Problem
The answer must consist of every record below, transcribed exactly.

Dataset entries
----

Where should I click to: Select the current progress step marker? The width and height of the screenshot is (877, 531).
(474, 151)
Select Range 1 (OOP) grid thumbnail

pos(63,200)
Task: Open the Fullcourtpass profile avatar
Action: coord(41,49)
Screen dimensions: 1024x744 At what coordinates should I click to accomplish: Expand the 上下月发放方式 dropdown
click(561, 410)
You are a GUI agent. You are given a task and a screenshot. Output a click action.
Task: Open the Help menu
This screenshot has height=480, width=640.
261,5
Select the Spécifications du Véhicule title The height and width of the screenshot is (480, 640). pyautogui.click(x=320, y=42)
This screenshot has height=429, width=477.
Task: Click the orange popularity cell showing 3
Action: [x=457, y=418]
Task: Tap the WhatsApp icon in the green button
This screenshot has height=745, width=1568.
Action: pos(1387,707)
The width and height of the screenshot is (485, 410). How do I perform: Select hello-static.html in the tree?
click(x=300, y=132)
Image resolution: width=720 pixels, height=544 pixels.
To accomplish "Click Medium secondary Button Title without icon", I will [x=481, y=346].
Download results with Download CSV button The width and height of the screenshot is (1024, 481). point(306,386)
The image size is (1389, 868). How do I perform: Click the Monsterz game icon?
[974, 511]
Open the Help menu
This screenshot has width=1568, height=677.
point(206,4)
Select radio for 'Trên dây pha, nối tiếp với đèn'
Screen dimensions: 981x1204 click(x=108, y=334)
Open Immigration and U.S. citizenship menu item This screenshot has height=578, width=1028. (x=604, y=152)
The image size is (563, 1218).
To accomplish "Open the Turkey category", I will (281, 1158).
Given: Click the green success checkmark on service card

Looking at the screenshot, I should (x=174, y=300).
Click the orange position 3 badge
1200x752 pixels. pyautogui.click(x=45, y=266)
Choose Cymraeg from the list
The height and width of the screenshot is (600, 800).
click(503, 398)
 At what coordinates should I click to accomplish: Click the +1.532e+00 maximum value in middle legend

----

Finished exercise
Where should I click to: Select the current progress step marker? The width and height of the screenshot is (877, 531).
(474, 151)
Select Range 1 (OOP) grid thumbnail

pos(63,200)
Task: Open the Fullcourtpass profile avatar
Action: coord(41,49)
Screen dimensions: 1024x744 At what coordinates should I click to accomplish: Expand the 上下月发放方式 dropdown
click(561, 410)
You are a GUI agent. You are given a task and a screenshot. Output a click action.
Task: Open the Help menu
This screenshot has height=480, width=640.
261,5
Select the Spécifications du Véhicule title The height and width of the screenshot is (480, 640). pyautogui.click(x=320, y=42)
This screenshot has height=429, width=477.
Task: Click the orange popularity cell showing 3
Action: [x=457, y=418]
Task: Tap the WhatsApp icon in the green button
This screenshot has height=745, width=1568.
Action: pos(1387,707)
The width and height of the screenshot is (485, 410). How do I perform: Select hello-static.html in the tree?
click(x=300, y=132)
Image resolution: width=720 pixels, height=544 pixels.
To accomplish "Click Medium secondary Button Title without icon", I will [x=481, y=346].
Download results with Download CSV button The width and height of the screenshot is (1024, 481). point(306,386)
The image size is (1389, 868). How do I perform: Click the Monsterz game icon?
[974, 511]
Open the Help menu
This screenshot has width=1568, height=677.
point(206,4)
Select radio for 'Trên dây pha, nối tiếp với đèn'
Screen dimensions: 981x1204 click(x=108, y=334)
Open Immigration and U.S. citizenship menu item This screenshot has height=578, width=1028. (x=604, y=152)
The image size is (563, 1218).
To accomplish "Open the Turkey category", I will (281, 1158).
Given: Click the green success checkmark on service card

Looking at the screenshot, I should (x=174, y=300).
Click the orange position 3 badge
1200x752 pixels. pyautogui.click(x=45, y=266)
Choose Cymraeg from the list
The height and width of the screenshot is (600, 800).
click(503, 398)
 At what coordinates should I click to accomplish: Click the +1.532e+00 maximum value in middle legend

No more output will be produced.